▶ _Records supplied_
=====

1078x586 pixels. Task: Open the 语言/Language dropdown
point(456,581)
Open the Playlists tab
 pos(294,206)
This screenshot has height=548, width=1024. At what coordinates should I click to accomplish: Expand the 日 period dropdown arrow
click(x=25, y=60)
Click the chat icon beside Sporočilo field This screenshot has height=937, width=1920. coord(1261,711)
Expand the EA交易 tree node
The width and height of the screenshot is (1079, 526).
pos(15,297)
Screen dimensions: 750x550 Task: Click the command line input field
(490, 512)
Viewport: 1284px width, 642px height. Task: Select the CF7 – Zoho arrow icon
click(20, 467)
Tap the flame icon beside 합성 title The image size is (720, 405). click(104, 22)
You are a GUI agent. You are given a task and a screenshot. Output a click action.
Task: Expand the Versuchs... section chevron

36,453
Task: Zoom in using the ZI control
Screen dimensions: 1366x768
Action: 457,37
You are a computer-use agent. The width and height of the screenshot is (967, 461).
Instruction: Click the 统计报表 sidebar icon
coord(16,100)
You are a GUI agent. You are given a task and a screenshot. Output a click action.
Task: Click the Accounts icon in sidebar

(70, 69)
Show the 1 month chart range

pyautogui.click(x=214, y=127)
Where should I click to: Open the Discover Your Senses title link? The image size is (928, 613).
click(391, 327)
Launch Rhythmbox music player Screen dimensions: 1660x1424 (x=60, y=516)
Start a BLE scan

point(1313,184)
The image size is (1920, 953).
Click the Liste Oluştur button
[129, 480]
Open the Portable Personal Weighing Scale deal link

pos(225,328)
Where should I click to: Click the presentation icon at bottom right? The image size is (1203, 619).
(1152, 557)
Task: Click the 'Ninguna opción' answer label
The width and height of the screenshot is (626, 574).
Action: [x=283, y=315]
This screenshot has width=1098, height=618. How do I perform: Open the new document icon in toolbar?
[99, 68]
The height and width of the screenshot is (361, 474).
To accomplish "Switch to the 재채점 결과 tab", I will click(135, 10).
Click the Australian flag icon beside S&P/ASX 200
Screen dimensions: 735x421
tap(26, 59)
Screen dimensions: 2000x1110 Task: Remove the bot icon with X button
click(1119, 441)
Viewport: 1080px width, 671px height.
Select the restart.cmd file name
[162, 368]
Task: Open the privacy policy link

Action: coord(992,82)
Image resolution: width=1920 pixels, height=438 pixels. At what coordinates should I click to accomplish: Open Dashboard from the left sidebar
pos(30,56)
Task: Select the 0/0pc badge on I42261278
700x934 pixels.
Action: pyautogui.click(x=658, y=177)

=====

The records above need to be retyped in full, exactly as they stand.

▶ _Answer below_
1078x586 pixels. Task: Open the 语言/Language dropdown
point(456,581)
Open the Playlists tab
 pos(294,206)
This screenshot has height=548, width=1024. At what coordinates should I click to accomplish: Expand the 日 period dropdown arrow
click(x=25, y=60)
Click the chat icon beside Sporočilo field This screenshot has height=937, width=1920. coord(1261,711)
Expand the EA交易 tree node
The width and height of the screenshot is (1079, 526).
pos(15,297)
Screen dimensions: 750x550 Task: Click the command line input field
(490, 512)
Viewport: 1284px width, 642px height. Task: Select the CF7 – Zoho arrow icon
click(20, 467)
Tap the flame icon beside 합성 title The image size is (720, 405). click(104, 22)
You are a GUI agent. You are given a task and a screenshot. Output a click action.
Task: Expand the Versuchs... section chevron

36,453
Task: Zoom in using the ZI control
Screen dimensions: 1366x768
Action: 457,37
You are a computer-use agent. The width and height of the screenshot is (967, 461).
Instruction: Click the 统计报表 sidebar icon
coord(16,100)
You are a GUI agent. You are given a task and a screenshot. Output a click action.
Task: Click the Accounts icon in sidebar

(70, 69)
Show the 1 month chart range

pyautogui.click(x=214, y=127)
Where should I click to: Open the Discover Your Senses title link? The image size is (928, 613).
click(391, 327)
Launch Rhythmbox music player Screen dimensions: 1660x1424 (x=60, y=516)
Start a BLE scan

point(1313,184)
The image size is (1920, 953).
Click the Liste Oluştur button
[129, 480]
Open the Portable Personal Weighing Scale deal link

pos(225,328)
Where should I click to: Click the presentation icon at bottom right? The image size is (1203, 619).
(1152, 557)
Task: Click the 'Ninguna opción' answer label
The width and height of the screenshot is (626, 574).
Action: [x=283, y=315]
This screenshot has width=1098, height=618. How do I perform: Open the new document icon in toolbar?
[99, 68]
The height and width of the screenshot is (361, 474).
To accomplish "Switch to the 재채점 결과 tab", I will click(135, 10).
Click the Australian flag icon beside S&P/ASX 200
Screen dimensions: 735x421
tap(26, 59)
Screen dimensions: 2000x1110 Task: Remove the bot icon with X button
click(1119, 441)
Viewport: 1080px width, 671px height.
Select the restart.cmd file name
[162, 368]
Task: Open the privacy policy link

Action: coord(992,82)
Image resolution: width=1920 pixels, height=438 pixels. At what coordinates should I click to accomplish: Open Dashboard from the left sidebar
pos(30,56)
Task: Select the 0/0pc badge on I42261278
700x934 pixels.
Action: pyautogui.click(x=658, y=177)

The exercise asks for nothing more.